Lesen Sie auch: Demenzpflege in Niedersachsen
Aktualisierung des Expertenstandards
Das Deutsche Netzwerk für Qualitätsentwicklung in der Pflege (DNQP) bereitet die erste Aktualisierung des Expertenstandards "Beziehungsgestaltung in der Pflege von Menschen mit Demenz" vor. Dazu werde die aktuelle Evidenz zum Thema gesichtet und analysiert sowie eine neue Expertenarbeitsgruppe bestehend aus 15 Personen aus Pflegewissenschaft und Pflegepraxis einberufen, teilte das DNQP mit. Als wissenschaftliche Leitung der Expertenarbeitsgruppe werde weiterhin Martina Roes vom Deutschen Zentrum für Neurodegenerative Erkrankungen zur Verfügung stehen.
Die Veröffentlichung der Aktualisierung und eine Kommentierung sind für Herbst 2026 geplant. Im Projektverlauf soll die Arbeitsgruppe zu mindestens einer Präsenzsitzung zusammenkommen. Der weitere Austausch soll digital erfolgen.
Mitarbeit in der Expertenarbeitsgruppe
Interessierte Pflegefachkräfte konnten sich bis Mitte Dezember für eine ehrenamtliche Mitarbeit in der Expertenarbeitsgruppe beim DNQP bewerben.
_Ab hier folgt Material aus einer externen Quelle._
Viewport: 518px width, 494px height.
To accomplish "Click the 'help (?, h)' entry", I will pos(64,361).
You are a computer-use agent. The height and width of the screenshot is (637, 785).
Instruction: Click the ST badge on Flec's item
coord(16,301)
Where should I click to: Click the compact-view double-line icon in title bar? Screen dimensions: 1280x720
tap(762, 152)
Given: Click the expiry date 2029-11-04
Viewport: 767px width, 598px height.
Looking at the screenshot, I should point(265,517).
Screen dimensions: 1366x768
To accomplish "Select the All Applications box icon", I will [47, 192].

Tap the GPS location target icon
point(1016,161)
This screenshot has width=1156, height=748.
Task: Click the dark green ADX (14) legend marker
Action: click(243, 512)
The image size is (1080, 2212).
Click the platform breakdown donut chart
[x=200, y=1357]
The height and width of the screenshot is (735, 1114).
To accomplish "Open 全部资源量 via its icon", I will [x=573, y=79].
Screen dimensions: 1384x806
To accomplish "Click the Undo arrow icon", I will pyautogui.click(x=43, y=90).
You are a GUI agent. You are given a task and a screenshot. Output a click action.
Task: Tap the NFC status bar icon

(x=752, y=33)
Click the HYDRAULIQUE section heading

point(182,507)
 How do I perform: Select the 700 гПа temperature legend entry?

Voraussetzung für die Teilnahme in der Arbeitsgruppe sei eine ausgewiesene Fachexpertise. Diese könnte bestehen aus: formaler fachlicher Qualifikation zum Thema (zum Beispiel Fachweiterbildung, wissenschaftliche Qualifikation), qualifizierter Praxis in diesem Bereich, Mitwirkung an pflegewissenschaftlichen Projekten zum Thema, Mitwirkung an der Einführung innovativer Praxiskonzepte, Fachveröffentlichungen und -vorträge. Ebenso müssen die Interessenten eigene Verbindungen zu Industrie oder Interessenverbänden offenlegen, um die wissenschaftliche und institutionelle Unabhängigkeit des Expertenstandards garantieren zu können.